■ **WORK TO COMPLETE**: Your task is to reproduce, exactly and only, the lines running from the line containing "You are a computer-use agent. This" to the end of the data below, both included.

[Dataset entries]
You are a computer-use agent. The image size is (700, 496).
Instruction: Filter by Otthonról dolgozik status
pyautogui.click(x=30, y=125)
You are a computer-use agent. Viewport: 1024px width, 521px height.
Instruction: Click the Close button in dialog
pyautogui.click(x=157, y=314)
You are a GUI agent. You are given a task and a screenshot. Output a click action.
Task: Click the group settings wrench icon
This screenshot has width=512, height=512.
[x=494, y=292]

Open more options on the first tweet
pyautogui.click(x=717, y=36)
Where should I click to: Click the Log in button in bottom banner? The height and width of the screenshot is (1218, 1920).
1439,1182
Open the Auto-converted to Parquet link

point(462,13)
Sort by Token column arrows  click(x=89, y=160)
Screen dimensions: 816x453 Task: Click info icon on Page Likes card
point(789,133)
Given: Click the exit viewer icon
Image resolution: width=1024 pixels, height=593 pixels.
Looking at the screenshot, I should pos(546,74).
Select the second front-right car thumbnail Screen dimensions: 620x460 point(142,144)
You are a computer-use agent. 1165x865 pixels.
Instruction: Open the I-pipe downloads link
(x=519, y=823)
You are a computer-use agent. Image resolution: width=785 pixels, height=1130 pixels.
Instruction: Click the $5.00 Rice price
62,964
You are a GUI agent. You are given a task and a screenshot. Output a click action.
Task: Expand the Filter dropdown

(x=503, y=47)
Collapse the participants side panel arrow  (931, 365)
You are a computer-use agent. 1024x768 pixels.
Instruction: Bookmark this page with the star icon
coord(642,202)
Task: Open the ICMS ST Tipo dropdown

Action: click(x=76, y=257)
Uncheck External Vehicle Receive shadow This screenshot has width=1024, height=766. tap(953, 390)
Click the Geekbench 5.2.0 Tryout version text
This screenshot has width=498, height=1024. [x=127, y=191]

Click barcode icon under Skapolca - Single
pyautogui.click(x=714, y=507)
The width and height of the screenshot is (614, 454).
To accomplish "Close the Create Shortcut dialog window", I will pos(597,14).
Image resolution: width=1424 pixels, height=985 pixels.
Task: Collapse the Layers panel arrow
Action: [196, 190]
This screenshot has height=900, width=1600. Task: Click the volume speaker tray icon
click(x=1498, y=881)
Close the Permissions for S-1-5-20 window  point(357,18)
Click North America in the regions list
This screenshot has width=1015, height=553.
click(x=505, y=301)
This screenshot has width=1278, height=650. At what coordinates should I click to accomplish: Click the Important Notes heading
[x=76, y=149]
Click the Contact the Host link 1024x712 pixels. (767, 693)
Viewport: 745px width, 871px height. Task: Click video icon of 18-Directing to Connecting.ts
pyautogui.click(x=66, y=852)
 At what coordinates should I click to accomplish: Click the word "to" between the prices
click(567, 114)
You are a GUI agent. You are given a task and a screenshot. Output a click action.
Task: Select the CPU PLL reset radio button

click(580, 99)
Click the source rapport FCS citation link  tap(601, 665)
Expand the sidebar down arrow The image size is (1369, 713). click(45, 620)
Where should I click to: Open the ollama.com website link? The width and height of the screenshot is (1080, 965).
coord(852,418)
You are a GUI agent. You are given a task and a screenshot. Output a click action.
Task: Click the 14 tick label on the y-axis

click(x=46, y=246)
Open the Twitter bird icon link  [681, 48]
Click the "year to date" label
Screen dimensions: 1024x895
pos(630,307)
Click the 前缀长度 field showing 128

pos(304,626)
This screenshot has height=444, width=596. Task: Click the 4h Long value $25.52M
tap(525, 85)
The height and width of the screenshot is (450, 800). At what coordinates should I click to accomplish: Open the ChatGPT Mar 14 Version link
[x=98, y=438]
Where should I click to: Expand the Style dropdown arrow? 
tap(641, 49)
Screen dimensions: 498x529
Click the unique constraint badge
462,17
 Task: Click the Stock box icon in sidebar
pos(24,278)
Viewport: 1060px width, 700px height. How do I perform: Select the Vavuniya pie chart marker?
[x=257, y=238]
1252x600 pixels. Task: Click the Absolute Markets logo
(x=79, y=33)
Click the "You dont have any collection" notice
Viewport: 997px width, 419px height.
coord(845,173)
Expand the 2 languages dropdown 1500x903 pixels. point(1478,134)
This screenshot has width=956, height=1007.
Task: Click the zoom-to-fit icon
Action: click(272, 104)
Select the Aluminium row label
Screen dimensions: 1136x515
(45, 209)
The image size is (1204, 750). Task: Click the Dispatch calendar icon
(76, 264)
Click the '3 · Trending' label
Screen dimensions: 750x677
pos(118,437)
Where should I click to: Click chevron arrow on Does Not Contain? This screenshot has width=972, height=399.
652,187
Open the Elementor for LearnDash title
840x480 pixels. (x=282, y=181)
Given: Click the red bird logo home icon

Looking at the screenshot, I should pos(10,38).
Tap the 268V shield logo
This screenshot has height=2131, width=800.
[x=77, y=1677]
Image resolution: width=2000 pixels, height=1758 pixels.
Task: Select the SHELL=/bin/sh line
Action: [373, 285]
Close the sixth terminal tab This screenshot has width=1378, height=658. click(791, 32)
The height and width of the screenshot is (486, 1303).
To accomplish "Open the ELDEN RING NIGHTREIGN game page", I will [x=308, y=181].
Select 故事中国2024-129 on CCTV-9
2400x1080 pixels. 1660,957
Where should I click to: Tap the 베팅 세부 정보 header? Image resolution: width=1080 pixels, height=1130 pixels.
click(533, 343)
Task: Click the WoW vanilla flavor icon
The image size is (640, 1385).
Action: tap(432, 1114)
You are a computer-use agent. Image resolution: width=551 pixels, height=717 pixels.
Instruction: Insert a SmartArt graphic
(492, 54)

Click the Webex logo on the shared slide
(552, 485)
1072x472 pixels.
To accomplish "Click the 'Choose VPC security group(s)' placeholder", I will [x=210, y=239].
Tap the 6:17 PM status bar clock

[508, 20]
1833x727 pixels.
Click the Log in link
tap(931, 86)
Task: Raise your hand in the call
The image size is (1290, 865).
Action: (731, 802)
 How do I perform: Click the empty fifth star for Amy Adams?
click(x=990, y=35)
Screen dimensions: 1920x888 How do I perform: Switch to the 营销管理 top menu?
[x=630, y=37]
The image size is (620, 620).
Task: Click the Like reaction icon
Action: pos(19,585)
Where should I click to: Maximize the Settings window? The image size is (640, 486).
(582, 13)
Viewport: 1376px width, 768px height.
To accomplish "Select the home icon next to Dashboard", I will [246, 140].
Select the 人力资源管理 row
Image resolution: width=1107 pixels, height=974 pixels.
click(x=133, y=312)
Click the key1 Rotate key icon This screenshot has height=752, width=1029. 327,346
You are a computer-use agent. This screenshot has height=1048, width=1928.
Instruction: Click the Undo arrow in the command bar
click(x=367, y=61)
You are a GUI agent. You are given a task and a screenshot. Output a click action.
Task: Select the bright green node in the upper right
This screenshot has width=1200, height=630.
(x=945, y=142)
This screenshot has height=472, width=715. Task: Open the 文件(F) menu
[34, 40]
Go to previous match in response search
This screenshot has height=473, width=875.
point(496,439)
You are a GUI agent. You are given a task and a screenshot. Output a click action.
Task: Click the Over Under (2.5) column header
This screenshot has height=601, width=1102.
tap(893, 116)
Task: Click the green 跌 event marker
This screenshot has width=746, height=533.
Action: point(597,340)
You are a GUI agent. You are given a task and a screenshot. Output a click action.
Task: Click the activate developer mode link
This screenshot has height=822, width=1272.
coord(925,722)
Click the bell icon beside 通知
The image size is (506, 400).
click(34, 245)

■ **FINAL ANSWER**:
You are a computer-use agent. This screenshot has height=1048, width=1928.
Instruction: Click the Undo arrow in the command bar
click(x=367, y=61)
You are a GUI agent. You are given a task and a screenshot. Output a click action.
Task: Select the bright green node in the upper right
This screenshot has width=1200, height=630.
(x=945, y=142)
This screenshot has height=472, width=715. Task: Open the 文件(F) menu
[34, 40]
Go to previous match in response search
This screenshot has height=473, width=875.
point(496,439)
You are a GUI agent. You are given a task and a screenshot. Output a click action.
Task: Click the Over Under (2.5) column header
This screenshot has height=601, width=1102.
tap(893, 116)
Task: Click the green 跌 event marker
This screenshot has width=746, height=533.
Action: point(597,340)
You are a GUI agent. You are given a task and a screenshot. Output a click action.
Task: Click the activate developer mode link
This screenshot has height=822, width=1272.
coord(925,722)
Click the bell icon beside 通知
The image size is (506, 400).
click(34, 245)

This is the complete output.